▶ WORK INSTRUCTIONS
Restate the records that follow. Every word must match.

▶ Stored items
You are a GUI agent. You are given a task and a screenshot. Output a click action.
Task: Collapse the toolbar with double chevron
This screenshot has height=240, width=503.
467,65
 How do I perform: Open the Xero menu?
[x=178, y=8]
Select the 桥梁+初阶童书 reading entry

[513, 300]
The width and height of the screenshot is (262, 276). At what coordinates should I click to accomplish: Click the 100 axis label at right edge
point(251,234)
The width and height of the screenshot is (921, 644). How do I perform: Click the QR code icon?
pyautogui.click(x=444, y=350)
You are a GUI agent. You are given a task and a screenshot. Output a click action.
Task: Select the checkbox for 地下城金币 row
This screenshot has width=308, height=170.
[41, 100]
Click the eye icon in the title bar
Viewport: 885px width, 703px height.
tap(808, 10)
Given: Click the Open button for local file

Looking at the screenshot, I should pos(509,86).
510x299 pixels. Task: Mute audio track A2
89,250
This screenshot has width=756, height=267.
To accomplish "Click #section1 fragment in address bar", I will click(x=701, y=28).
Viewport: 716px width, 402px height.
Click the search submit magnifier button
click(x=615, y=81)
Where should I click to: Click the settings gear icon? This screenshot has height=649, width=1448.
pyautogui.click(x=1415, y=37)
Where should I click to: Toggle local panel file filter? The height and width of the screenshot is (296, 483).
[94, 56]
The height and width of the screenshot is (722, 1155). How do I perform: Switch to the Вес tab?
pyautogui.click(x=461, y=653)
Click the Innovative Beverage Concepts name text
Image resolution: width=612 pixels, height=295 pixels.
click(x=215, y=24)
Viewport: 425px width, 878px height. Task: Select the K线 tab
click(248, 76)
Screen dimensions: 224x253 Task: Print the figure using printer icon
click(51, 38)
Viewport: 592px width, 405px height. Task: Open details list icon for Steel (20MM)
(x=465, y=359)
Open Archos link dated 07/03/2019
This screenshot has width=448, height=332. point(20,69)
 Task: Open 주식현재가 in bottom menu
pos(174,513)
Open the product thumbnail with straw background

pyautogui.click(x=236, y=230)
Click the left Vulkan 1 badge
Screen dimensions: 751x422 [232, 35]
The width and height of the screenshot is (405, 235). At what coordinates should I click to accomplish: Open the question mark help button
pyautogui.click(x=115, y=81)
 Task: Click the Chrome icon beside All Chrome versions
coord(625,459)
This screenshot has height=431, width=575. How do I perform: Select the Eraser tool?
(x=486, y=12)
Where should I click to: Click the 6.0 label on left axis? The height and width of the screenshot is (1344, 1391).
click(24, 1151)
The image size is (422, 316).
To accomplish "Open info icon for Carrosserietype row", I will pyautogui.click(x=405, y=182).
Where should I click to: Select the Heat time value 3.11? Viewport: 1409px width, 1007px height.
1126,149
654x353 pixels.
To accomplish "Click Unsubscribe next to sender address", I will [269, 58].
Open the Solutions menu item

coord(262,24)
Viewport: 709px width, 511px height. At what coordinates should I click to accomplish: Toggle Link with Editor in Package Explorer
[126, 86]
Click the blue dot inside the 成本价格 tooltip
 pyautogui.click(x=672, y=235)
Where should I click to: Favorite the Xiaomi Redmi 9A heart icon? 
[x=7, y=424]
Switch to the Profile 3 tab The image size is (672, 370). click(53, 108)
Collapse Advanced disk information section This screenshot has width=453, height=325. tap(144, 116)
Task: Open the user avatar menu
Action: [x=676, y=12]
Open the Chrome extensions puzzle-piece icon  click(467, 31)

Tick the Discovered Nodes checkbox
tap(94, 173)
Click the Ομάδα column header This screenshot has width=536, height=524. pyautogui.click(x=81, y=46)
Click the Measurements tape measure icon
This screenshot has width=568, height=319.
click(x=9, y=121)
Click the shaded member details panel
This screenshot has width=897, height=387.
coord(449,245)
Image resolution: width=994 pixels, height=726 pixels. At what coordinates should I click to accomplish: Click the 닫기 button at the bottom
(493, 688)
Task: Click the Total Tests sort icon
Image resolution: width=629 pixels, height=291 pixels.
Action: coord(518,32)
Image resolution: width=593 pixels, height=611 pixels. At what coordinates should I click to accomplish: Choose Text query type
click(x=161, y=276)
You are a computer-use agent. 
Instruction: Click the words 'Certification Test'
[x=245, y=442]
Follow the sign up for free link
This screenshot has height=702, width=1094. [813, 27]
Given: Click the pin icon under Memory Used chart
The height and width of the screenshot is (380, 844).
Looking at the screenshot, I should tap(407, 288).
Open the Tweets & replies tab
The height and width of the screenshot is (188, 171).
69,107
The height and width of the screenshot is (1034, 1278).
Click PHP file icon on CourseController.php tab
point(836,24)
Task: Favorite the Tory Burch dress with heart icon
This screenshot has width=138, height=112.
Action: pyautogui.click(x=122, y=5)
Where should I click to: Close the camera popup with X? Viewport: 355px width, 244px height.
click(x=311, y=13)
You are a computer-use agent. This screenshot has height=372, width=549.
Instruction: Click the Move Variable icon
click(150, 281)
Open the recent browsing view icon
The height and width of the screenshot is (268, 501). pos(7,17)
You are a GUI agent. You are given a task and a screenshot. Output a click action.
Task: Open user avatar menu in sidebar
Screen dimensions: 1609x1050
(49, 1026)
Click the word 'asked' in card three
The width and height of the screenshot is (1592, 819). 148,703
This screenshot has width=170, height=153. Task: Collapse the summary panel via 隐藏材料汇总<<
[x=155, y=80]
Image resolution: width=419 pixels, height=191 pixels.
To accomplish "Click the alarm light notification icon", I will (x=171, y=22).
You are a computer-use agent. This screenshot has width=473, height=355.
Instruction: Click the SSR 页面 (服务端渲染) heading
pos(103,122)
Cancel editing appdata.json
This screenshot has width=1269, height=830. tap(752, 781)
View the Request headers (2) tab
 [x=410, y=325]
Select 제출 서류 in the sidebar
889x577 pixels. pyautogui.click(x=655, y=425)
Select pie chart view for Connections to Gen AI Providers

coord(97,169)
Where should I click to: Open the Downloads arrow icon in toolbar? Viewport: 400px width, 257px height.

▶ WRITTEN SOLUTION
You are a GUI agent. You are given a task and a screenshot. Output a click action.
Task: Collapse the toolbar with double chevron
This screenshot has height=240, width=503.
467,65
 How do I perform: Open the Xero menu?
[x=178, y=8]
Select the 桥梁+初阶童书 reading entry

[513, 300]
The width and height of the screenshot is (262, 276). At what coordinates should I click to accomplish: Click the 100 axis label at right edge
point(251,234)
The width and height of the screenshot is (921, 644). How do I perform: Click the QR code icon?
pyautogui.click(x=444, y=350)
You are a GUI agent. You are given a task and a screenshot. Output a click action.
Task: Select the checkbox for 地下城金币 row
This screenshot has width=308, height=170.
[41, 100]
Click the eye icon in the title bar
Viewport: 885px width, 703px height.
tap(808, 10)
Given: Click the Open button for local file

Looking at the screenshot, I should pos(509,86).
510x299 pixels. Task: Mute audio track A2
89,250
This screenshot has width=756, height=267.
To accomplish "Click #section1 fragment in address bar", I will click(x=701, y=28).
Viewport: 716px width, 402px height.
Click the search submit magnifier button
click(x=615, y=81)
Where should I click to: Click the settings gear icon? This screenshot has height=649, width=1448.
pyautogui.click(x=1415, y=37)
Where should I click to: Toggle local panel file filter? The height and width of the screenshot is (296, 483).
[94, 56]
The height and width of the screenshot is (722, 1155). How do I perform: Switch to the Вес tab?
pyautogui.click(x=461, y=653)
Click the Innovative Beverage Concepts name text
Image resolution: width=612 pixels, height=295 pixels.
click(x=215, y=24)
Viewport: 425px width, 878px height. Task: Select the K线 tab
click(248, 76)
Screen dimensions: 224x253 Task: Print the figure using printer icon
click(51, 38)
Viewport: 592px width, 405px height. Task: Open details list icon for Steel (20MM)
(x=465, y=359)
Open Archos link dated 07/03/2019
This screenshot has width=448, height=332. point(20,69)
 Task: Open 주식현재가 in bottom menu
pos(174,513)
Open the product thumbnail with straw background

pyautogui.click(x=236, y=230)
Click the left Vulkan 1 badge
Screen dimensions: 751x422 [232, 35]
The width and height of the screenshot is (405, 235). At what coordinates should I click to accomplish: Open the question mark help button
pyautogui.click(x=115, y=81)
 Task: Click the Chrome icon beside All Chrome versions
coord(625,459)
This screenshot has height=431, width=575. How do I perform: Select the Eraser tool?
(x=486, y=12)
Where should I click to: Click the 6.0 label on left axis? The height and width of the screenshot is (1344, 1391).
click(24, 1151)
The image size is (422, 316).
To accomplish "Open info icon for Carrosserietype row", I will pyautogui.click(x=405, y=182).
Where should I click to: Select the Heat time value 3.11? Viewport: 1409px width, 1007px height.
1126,149
654x353 pixels.
To accomplish "Click Unsubscribe next to sender address", I will [269, 58].
Open the Solutions menu item

coord(262,24)
Viewport: 709px width, 511px height. At what coordinates should I click to accomplish: Toggle Link with Editor in Package Explorer
[126, 86]
Click the blue dot inside the 成本价格 tooltip
 pyautogui.click(x=672, y=235)
Where should I click to: Favorite the Xiaomi Redmi 9A heart icon? 
[x=7, y=424]
Switch to the Profile 3 tab The image size is (672, 370). click(53, 108)
Collapse Advanced disk information section This screenshot has width=453, height=325. tap(144, 116)
Task: Open the user avatar menu
Action: [x=676, y=12]
Open the Chrome extensions puzzle-piece icon  click(467, 31)

Tick the Discovered Nodes checkbox
tap(94, 173)
Click the Ομάδα column header This screenshot has width=536, height=524. pyautogui.click(x=81, y=46)
Click the Measurements tape measure icon
This screenshot has width=568, height=319.
click(x=9, y=121)
Click the shaded member details panel
This screenshot has width=897, height=387.
coord(449,245)
Image resolution: width=994 pixels, height=726 pixels. At what coordinates should I click to accomplish: Click the 닫기 button at the bottom
(493, 688)
Task: Click the Total Tests sort icon
Image resolution: width=629 pixels, height=291 pixels.
Action: coord(518,32)
Image resolution: width=593 pixels, height=611 pixels. At what coordinates should I click to accomplish: Choose Text query type
click(x=161, y=276)
You are a computer-use agent. 
Instruction: Click the words 'Certification Test'
[x=245, y=442]
Follow the sign up for free link
This screenshot has height=702, width=1094. [813, 27]
Given: Click the pin icon under Memory Used chart
The height and width of the screenshot is (380, 844).
Looking at the screenshot, I should tap(407, 288).
Open the Tweets & replies tab
The height and width of the screenshot is (188, 171).
69,107
The height and width of the screenshot is (1034, 1278).
Click PHP file icon on CourseController.php tab
point(836,24)
Task: Favorite the Tory Burch dress with heart icon
This screenshot has width=138, height=112.
Action: pyautogui.click(x=122, y=5)
Where should I click to: Close the camera popup with X? Viewport: 355px width, 244px height.
click(x=311, y=13)
You are a computer-use agent. This screenshot has height=372, width=549.
Instruction: Click the Move Variable icon
click(150, 281)
Open the recent browsing view icon
The height and width of the screenshot is (268, 501). pos(7,17)
You are a GUI agent. You are given a task and a screenshot. Output a click action.
Task: Open user avatar menu in sidebar
Screen dimensions: 1609x1050
(49, 1026)
Click the word 'asked' in card three
The width and height of the screenshot is (1592, 819). 148,703
This screenshot has width=170, height=153. Task: Collapse the summary panel via 隐藏材料汇总<<
[x=155, y=80]
Image resolution: width=419 pixels, height=191 pixels.
To accomplish "Click the alarm light notification icon", I will (x=171, y=22).
You are a computer-use agent. This screenshot has width=473, height=355.
Instruction: Click the SSR 页面 (服务端渲染) heading
pos(103,122)
Cancel editing appdata.json
This screenshot has width=1269, height=830. tap(752, 781)
View the Request headers (2) tab
 [x=410, y=325]
Select 제출 서류 in the sidebar
889x577 pixels. pyautogui.click(x=655, y=425)
Select pie chart view for Connections to Gen AI Providers

coord(97,169)
Where should I click to: Open the Downloads arrow icon in toolbar? Viewport: 400px width, 257px height.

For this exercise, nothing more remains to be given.